EXTRACTED ENTRIES »
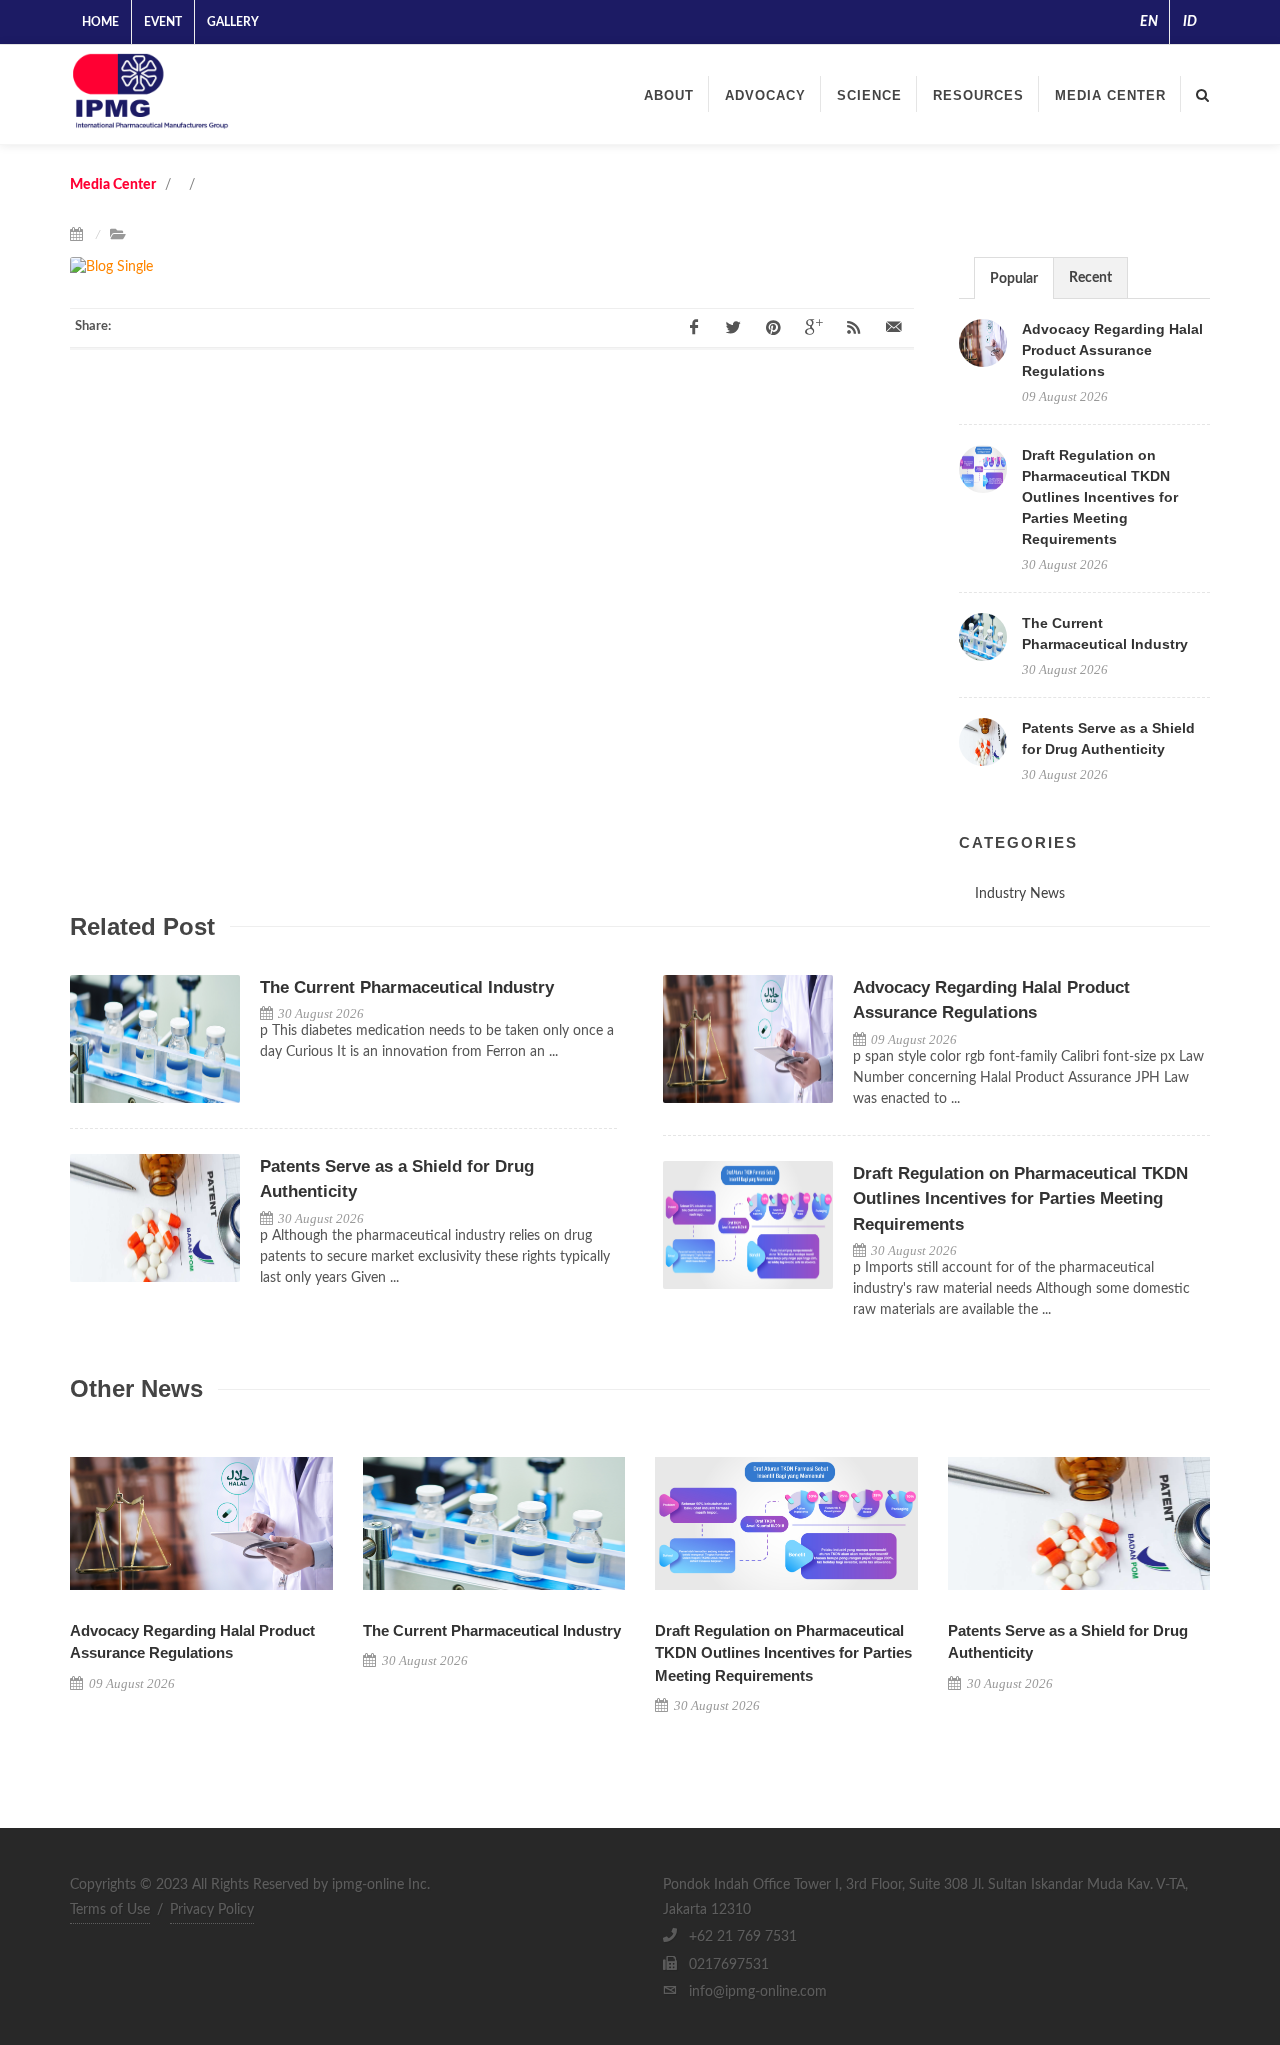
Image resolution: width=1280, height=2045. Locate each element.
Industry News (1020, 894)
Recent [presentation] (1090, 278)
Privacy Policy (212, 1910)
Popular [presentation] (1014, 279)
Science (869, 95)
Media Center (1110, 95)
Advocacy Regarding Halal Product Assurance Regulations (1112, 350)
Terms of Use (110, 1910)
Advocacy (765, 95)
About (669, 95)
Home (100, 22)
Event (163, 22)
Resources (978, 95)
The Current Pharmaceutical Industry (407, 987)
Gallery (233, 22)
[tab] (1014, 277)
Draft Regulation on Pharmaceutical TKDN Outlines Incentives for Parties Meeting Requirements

ABOUT THIS EXERCISE » Reproduce each entry exactly as written, but leave out the images.

FINAL ANSWER »
Image resolution: width=1280, height=2045. Locate each element.
Industry News (1020, 894)
Recent [presentation] (1090, 278)
Privacy Policy (212, 1910)
Popular [presentation] (1014, 279)
Science (869, 95)
Media Center (1110, 95)
Advocacy Regarding Halal Product Assurance Regulations (1112, 350)
Terms of Use (110, 1910)
Advocacy (765, 95)
About (669, 95)
Home (100, 22)
Event (163, 22)
Resources (978, 95)
The Current Pharmaceutical Industry (407, 987)
Gallery (233, 22)
[tab] (1014, 277)
Draft Regulation on Pharmaceutical TKDN Outlines Incentives for Parties Meeting Requirements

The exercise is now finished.